Post-marketing safety evaluation of zanubrutinib: a real-world pharmacovigilance analysis based on the FAERS database.

Abstract

Background: Zanubrutinib has been demonstrated to have significant response rates and promising survival data in clinical trials. However, real-world adverse events still need to be ameliorated to facilitate rational clinical drug use.

Research design and methods: Adverse incident reports from October 2019 to March 2024 were extracted from the FDA's Adverse Event Reporting System (FAERS) database. Zanubrutinib-related adverse events were obtained after data cleaning and analysis with SAS 9.4. Four methods were utilized to calculate disproportionality and evaluate AE signals of zanubrutinib.
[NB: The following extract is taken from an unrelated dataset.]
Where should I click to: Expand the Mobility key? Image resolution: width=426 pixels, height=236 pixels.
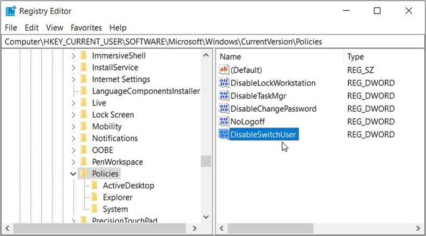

Result: At the system organ class (SOC) level, one SOC met the criteria of the four algorithms. At the preferred term (PT) level, most AEs are those already included in the product monograph, and no unexpected safety signals have been identified. Furthermore, the average time to onset of adverse events was 134.8 days, with a median time of 16.5 days. Adverse events occurred in 57.96% of cases within 1 month.

Conclusion: Compared to the adverse events reported in clinical trials and drug labels, no unreported signals were identified. This finding will provide clinicians with a more comprehensive understanding of the clinical application of zanubrutinib and provide valuable insights for future investigations.